He entered the Conservatoire at the age of twenty-one, where he took first prize for tragedy. In 1868 he made his debut at the Odéon without attracting much attention. His career was interrupted by the Franco-Prussian War, and his passion for his military career had almost convinced him to give up the stage, until he was offered the opportunity to play the part of Oreste in Racine's Andromaque at the Comédie Française in 1872.
His striking presence and voice and the passionate vigor of his acting made an immediate impression, which resulted in his election as sociétaire in 1874. He became one of the mainstays of the Comédie Française, and distinguished himself in a great variety of tragic and romantic parts.
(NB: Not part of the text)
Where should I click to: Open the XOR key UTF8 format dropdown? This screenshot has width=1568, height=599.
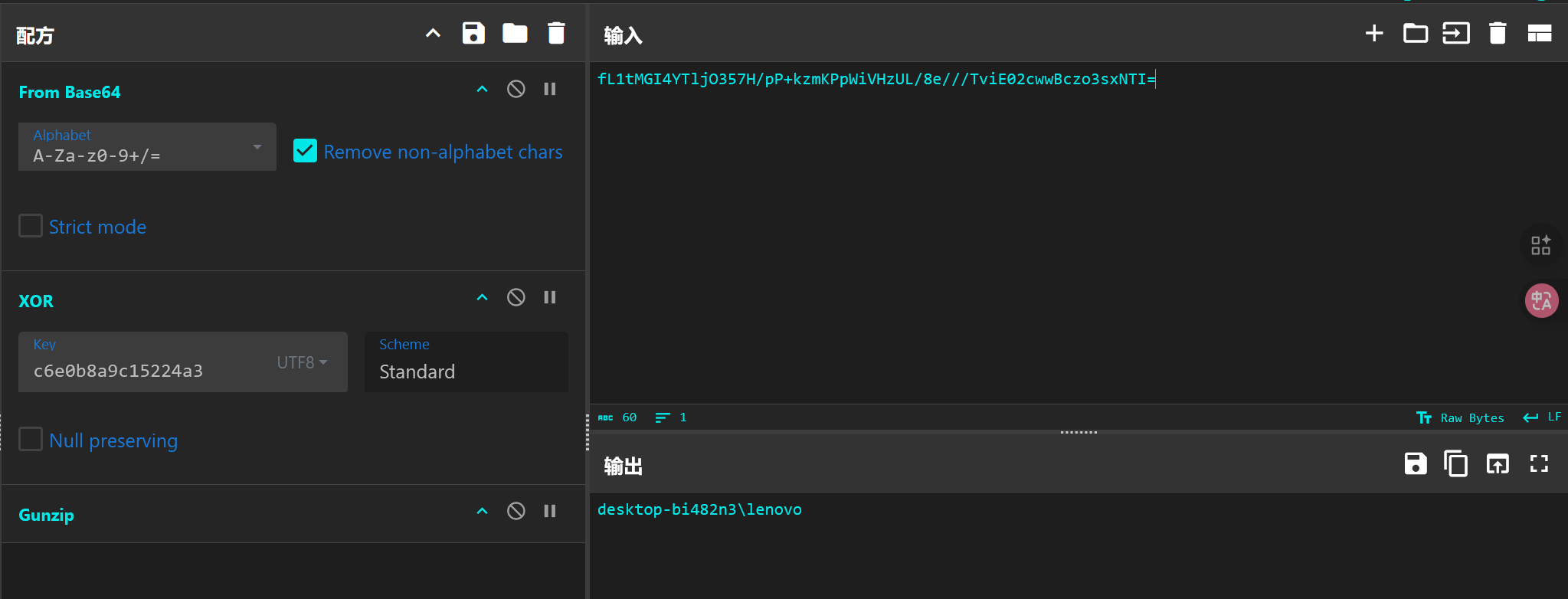(x=302, y=362)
Perhaps his most famous role was that of Oedipus in L'Oedipe roi, a French version by Jules Lacroix of Sophocles's drama. This was first performed in Paris at the Théâtre-Français in 1881 and later revived in the old Roman amphitheater at Orange in 1888. Fashion designer Paul Poiret commented in his autobiography King of Fashion, "I shall always see Mounet-Sully in Oedipus Rex, blind, coming down the steps of the temple, and saying in a suave voice: 'Children of ancient Cadmus, young successors. . .' Other prominent parts in Mounet-Sully's repertoire were Achilles in Racine's Iphigenie et Aulide, Hippolyte in Phèdre, the titular part of Hamlet, the title parts in Victor Hugo's Hernani and Ruy Blas, Francis I in Le roi s'amuse, and Didier in Marion Delorme.
He was made chevalier of the Legion of Honour in 1889. He also wrote a play, La Buveuse de l'armes, and in 1906, in collaboration with Pierre Barbier, La Vieillesse de Don Juan in verse.